* **Passage**:
**********

(Milwaukee, July 18, 2018)—This evening, representatives from Audubon joined local community leaders at a public meeting hosted by the US EPA to discuss the development of the next Great Lakes Restoration Initiative Action Plan, Action Plan 3. Audubon urged the US EPA and its federal partners to prioritize the restoration of wetlands that attracts and sustains breeding marsh bird populations.
“When wetlands lose entire species of birds we know that the ecosystem is seriously out of balance,” said Rebeccah Sanders, Vice President for the Great Lakes and Upper Mississippi Flyway at the National Audubon Society. “Birds that nest in the wetlands of our Great Lakes are disappearing at alarming rates. We know that what is good for birds is good for entire ecosystems. So when you restore wetland habitat, bird populations rebound and you improve water quality, alleviate flooding, and support a myriad of other wildlife species. Prioritizing wetlands restoration that is informed by bird-monitoring data is a sound investment that pays off for the Great Lakes.”

**********

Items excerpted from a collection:
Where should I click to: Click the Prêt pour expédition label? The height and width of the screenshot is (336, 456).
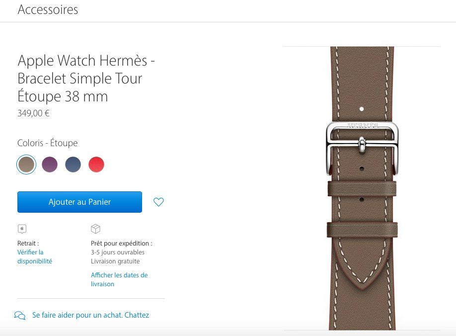click(122, 243)
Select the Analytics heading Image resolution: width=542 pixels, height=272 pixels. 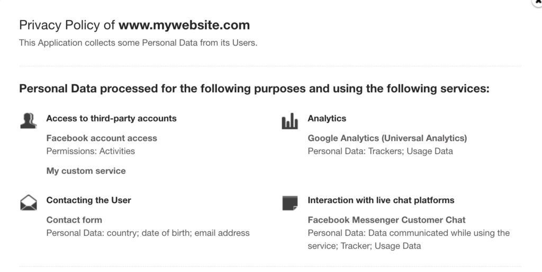[327, 118]
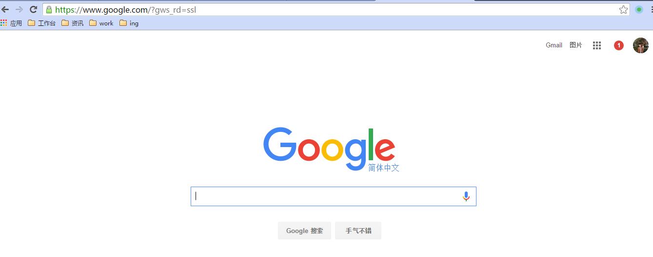This screenshot has height=257, width=653.
Task: Click the forward navigation arrow
Action: [19, 9]
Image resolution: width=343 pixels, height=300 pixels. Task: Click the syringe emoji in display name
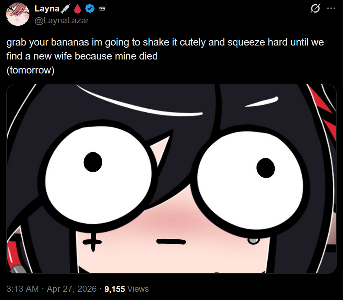[65, 9]
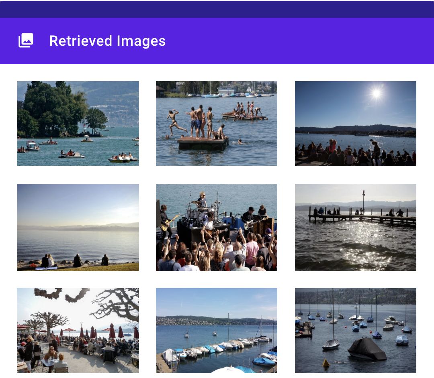The width and height of the screenshot is (434, 378).
Task: Select the middle-right thumbnail of the jetty
Action: click(356, 227)
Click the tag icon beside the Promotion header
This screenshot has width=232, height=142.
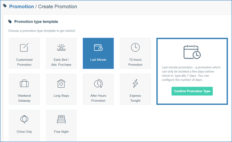(x=5, y=6)
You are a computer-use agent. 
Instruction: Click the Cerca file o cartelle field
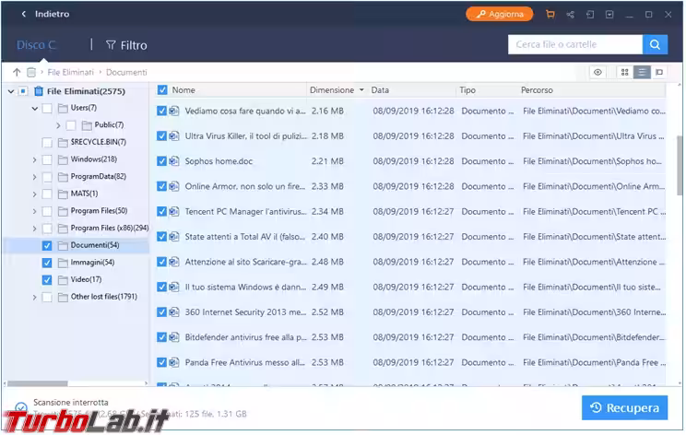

**********

* **Problems to work on**:
1 > In the passage on Great Lakes wetlands, who hosted the public meeting in Milwaukee?
2 > Please reproduce part of the passage on Great Lakes wetlands word for word, starting with "(Milwaukee, July 18, 2018)—This" and going on through "marsh bird populations.".
These items are separate material, apart from the passage on Great Lakes wetlands.

* **Solutions to the tasks**:
1 > The US EPA

2 >
(Milwaukee, July 18, 2018)—This evening, representatives from Audubon joined local community leaders at a public meeting hosted by the US EPA to discuss the development of the next Great Lakes Restoration Initiative Action Plan, Action Plan 3. Audubon urged the US EPA and its federal partners to prioritize the restoration of wetlands that attracts and sustains breeding marsh bird populations.